(Stated problem)
Report every line of the items below that contains the string "chevron", copying each such line in full. Case counts when matching.

[Item-finding records]
======
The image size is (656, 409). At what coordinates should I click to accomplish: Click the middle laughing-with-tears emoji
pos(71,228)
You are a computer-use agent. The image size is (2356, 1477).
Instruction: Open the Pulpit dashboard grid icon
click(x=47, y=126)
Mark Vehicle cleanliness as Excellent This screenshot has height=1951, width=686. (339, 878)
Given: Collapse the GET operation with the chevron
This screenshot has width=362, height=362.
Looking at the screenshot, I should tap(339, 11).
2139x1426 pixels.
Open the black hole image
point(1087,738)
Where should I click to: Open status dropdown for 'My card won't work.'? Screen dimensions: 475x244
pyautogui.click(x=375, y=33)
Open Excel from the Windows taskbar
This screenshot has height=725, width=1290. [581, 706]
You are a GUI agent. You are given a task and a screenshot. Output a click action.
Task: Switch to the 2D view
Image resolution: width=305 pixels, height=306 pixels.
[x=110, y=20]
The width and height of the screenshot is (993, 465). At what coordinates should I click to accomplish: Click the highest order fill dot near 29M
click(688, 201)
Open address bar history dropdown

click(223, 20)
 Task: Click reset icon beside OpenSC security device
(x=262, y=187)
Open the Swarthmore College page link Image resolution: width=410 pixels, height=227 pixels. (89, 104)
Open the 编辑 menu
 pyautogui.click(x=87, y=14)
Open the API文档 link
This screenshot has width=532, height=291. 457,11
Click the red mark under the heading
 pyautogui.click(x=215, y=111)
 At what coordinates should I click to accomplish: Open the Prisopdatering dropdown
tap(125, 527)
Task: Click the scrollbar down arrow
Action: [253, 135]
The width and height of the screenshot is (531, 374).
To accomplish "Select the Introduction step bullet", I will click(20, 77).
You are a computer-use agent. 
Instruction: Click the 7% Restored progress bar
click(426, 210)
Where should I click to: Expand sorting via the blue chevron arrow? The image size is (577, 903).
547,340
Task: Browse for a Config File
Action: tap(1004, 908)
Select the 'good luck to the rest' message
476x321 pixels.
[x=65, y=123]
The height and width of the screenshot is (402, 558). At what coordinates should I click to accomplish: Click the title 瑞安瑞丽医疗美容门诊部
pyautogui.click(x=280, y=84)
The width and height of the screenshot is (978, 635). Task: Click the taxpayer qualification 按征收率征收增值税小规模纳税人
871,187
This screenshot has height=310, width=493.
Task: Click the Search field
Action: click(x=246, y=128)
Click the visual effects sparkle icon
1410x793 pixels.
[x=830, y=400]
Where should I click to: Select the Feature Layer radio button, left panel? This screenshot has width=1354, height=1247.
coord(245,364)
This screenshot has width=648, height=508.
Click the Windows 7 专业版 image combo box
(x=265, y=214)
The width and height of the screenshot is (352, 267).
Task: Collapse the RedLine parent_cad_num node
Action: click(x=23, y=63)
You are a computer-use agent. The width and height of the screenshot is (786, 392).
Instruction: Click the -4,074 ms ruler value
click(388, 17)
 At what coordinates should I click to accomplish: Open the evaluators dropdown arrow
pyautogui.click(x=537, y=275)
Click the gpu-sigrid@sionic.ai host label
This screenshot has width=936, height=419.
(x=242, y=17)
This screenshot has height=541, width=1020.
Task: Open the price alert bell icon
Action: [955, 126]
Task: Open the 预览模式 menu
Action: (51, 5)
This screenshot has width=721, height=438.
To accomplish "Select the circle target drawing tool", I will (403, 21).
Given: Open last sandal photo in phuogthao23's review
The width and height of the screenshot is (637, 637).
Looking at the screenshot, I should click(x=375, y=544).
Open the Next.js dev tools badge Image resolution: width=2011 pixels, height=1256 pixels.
======
(Finished answer)
Given: Collapse the GET operation with the chevron
Where should I click to: Expand sorting via the blue chevron arrow? The image size is (577, 903).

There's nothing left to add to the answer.